Bericht

Zufriedenheit ist keine Glücksache

Matthias Ackermann

Georges Morand über die Kunst, mit Irritationen im Leben umzugehen.
Georges Morands Referat am Tag der Absolventinnen und Absolventen bewirkte Betroffenheit, Ermutigung und – zufriedene Gesichter. Seine Kernaussage: Zufriedenheit hängt nicht von Lebensumständen ab.
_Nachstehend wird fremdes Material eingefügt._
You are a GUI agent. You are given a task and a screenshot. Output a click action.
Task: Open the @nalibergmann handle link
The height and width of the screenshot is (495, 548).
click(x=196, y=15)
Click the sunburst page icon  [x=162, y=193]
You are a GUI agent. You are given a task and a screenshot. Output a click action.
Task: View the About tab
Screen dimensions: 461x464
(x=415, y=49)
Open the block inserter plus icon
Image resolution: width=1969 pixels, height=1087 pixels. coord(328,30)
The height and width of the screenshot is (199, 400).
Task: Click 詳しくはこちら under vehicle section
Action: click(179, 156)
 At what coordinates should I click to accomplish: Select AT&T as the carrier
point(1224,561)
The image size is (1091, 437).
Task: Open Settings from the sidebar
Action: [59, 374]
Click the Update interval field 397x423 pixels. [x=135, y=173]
Ein Junge verliert mit 13 Jahren sein Augenlicht. Mit 16 Jahren hat er eine Blindenschrift fertig konzipiert. Sie wird Tausenden von blinden Menschen Zugang zu Literatur und Informationen verschaffen. Ob Louis Braille – so hiess der Junge – nun ein Glückspilz oder ein Pechvogel sei, fragt Georges Morand. Je nach Gesichtspunkt falle die Antwort natürlich unterschiedlich aus. Und doch: «Die Geschichte von Braille zeigt, dass auch aus Schicksalsschlägen Gutes entstehen kann. Entscheidend ist die Frage: Was mache ich daraus?»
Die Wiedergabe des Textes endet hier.